Description of the task: Report how many lines of the material below contain the string "agent". The reply is that number and no more.

Supplied material:
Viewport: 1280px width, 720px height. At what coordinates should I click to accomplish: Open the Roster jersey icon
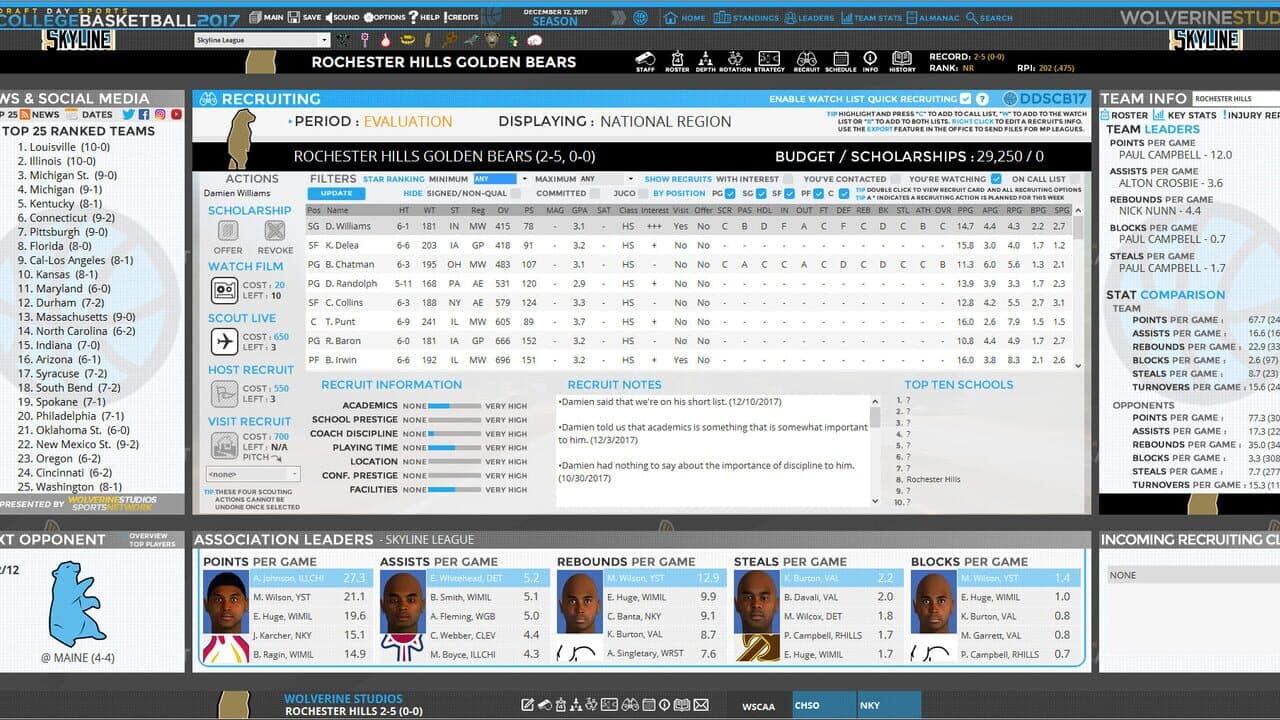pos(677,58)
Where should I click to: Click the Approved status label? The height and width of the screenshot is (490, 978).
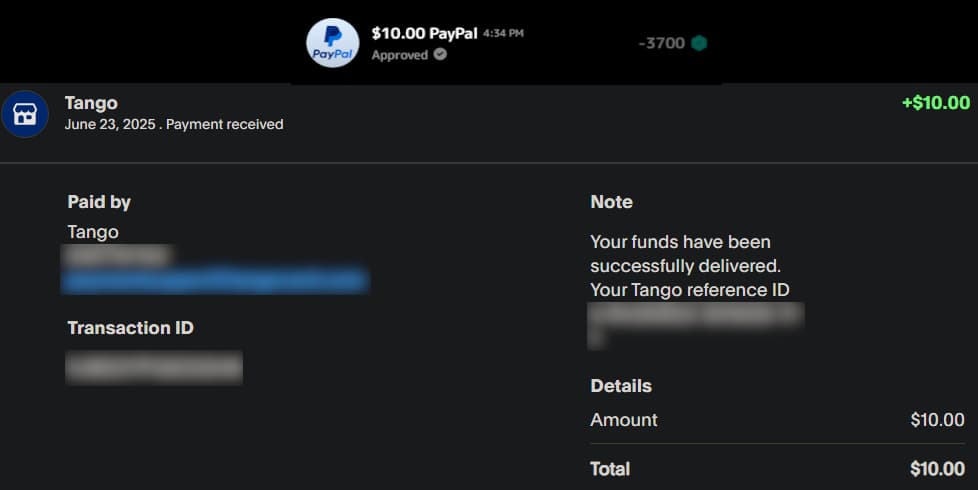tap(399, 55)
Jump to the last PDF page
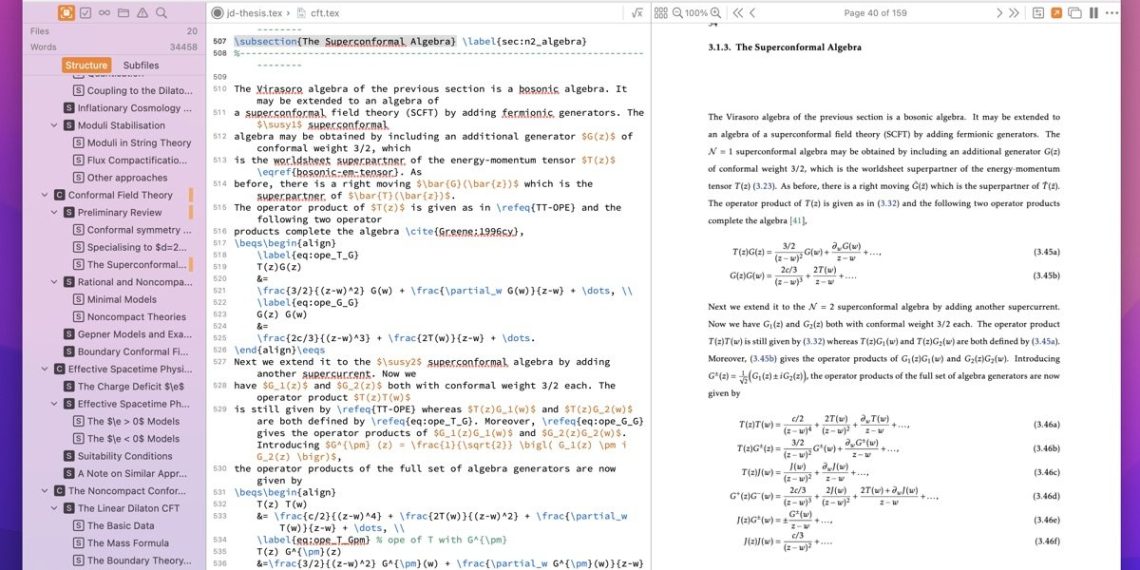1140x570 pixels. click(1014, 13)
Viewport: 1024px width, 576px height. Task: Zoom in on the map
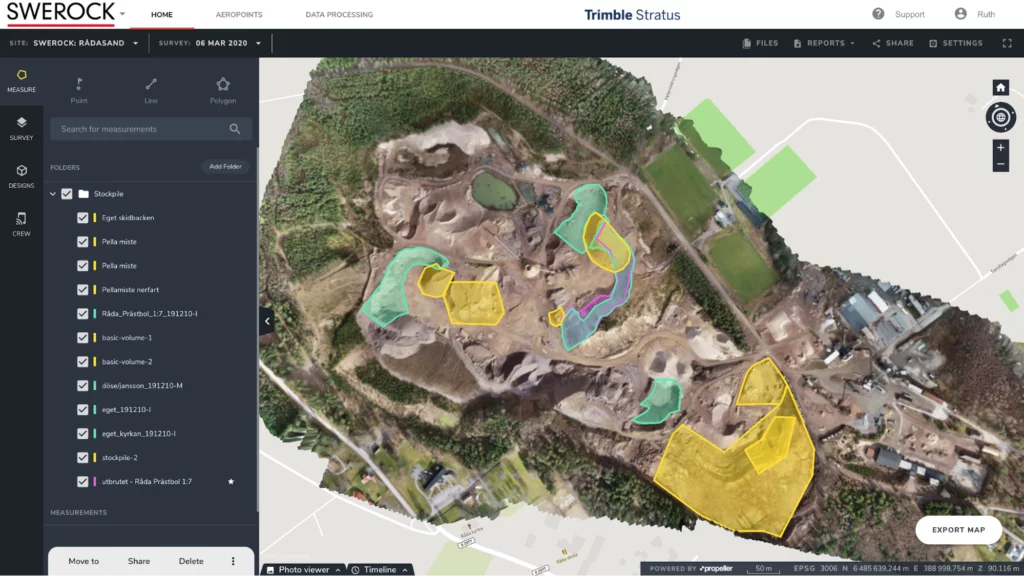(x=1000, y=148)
==
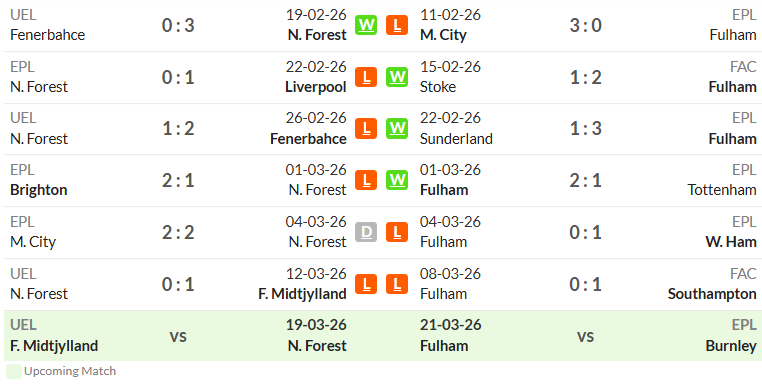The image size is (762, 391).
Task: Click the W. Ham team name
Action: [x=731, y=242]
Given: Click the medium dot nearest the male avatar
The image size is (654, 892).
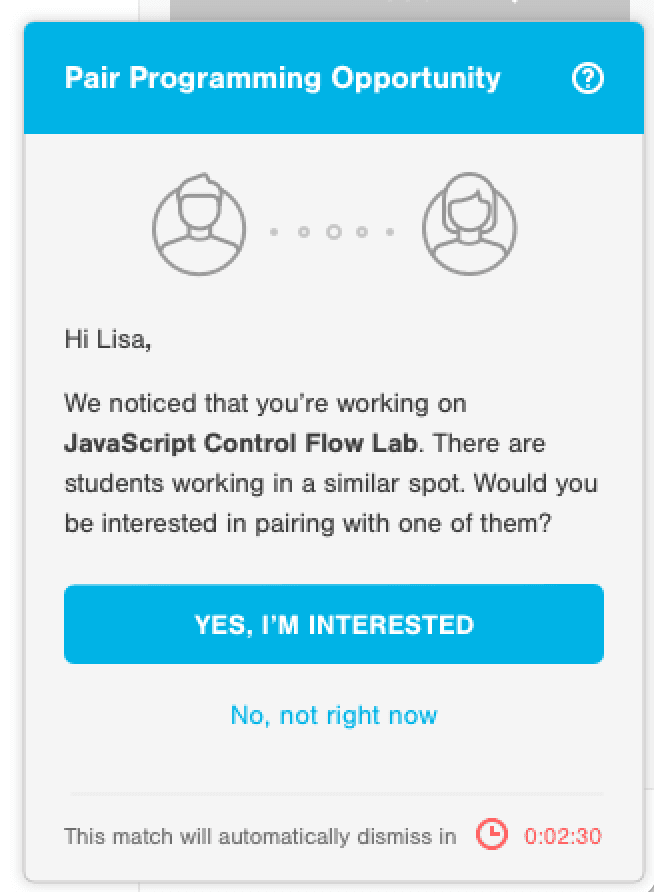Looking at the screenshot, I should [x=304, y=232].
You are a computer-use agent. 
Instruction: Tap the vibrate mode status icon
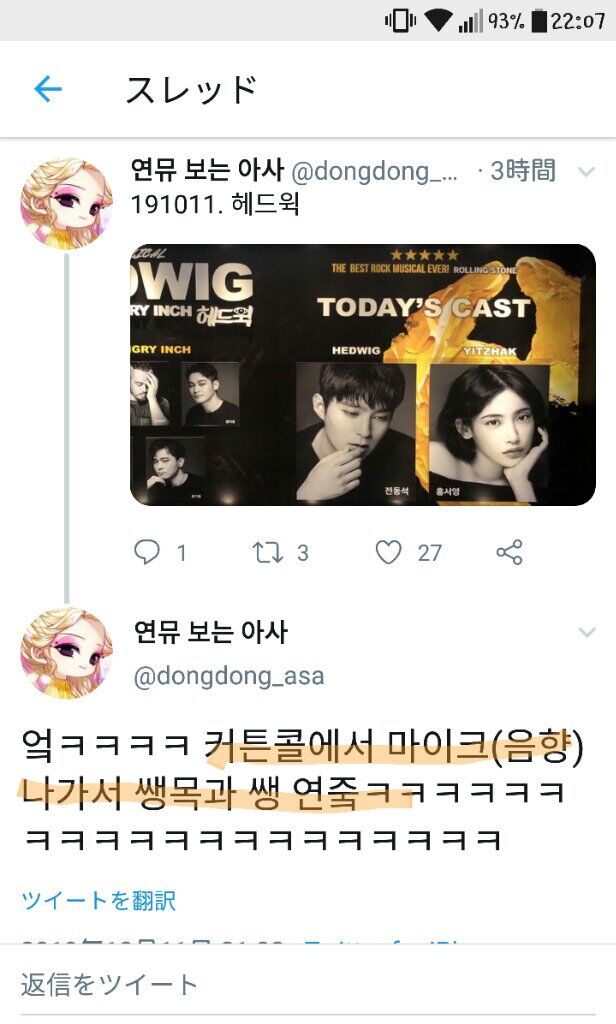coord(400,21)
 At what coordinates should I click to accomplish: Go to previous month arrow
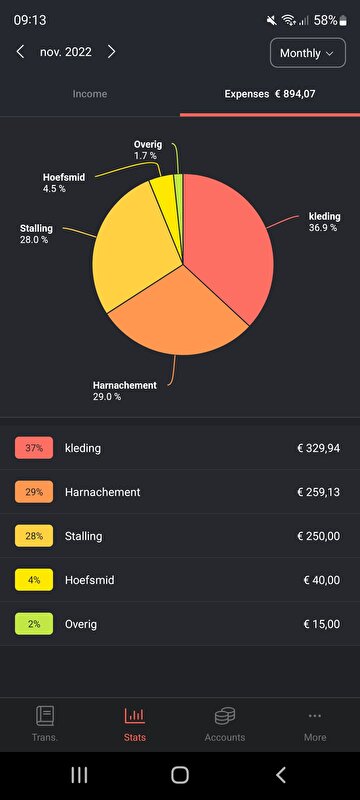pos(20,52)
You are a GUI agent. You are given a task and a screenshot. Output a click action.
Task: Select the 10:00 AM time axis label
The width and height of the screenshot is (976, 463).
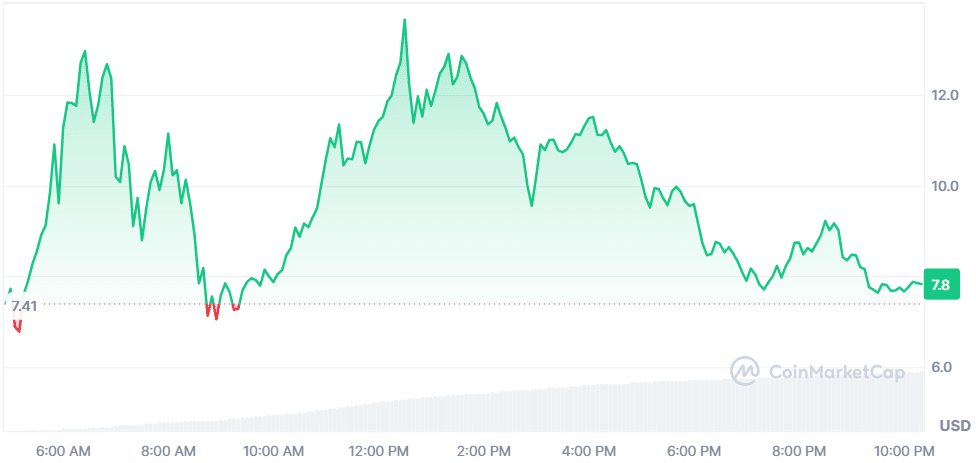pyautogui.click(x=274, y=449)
---
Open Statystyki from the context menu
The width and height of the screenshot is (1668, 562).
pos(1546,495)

Answer for this exercise: 2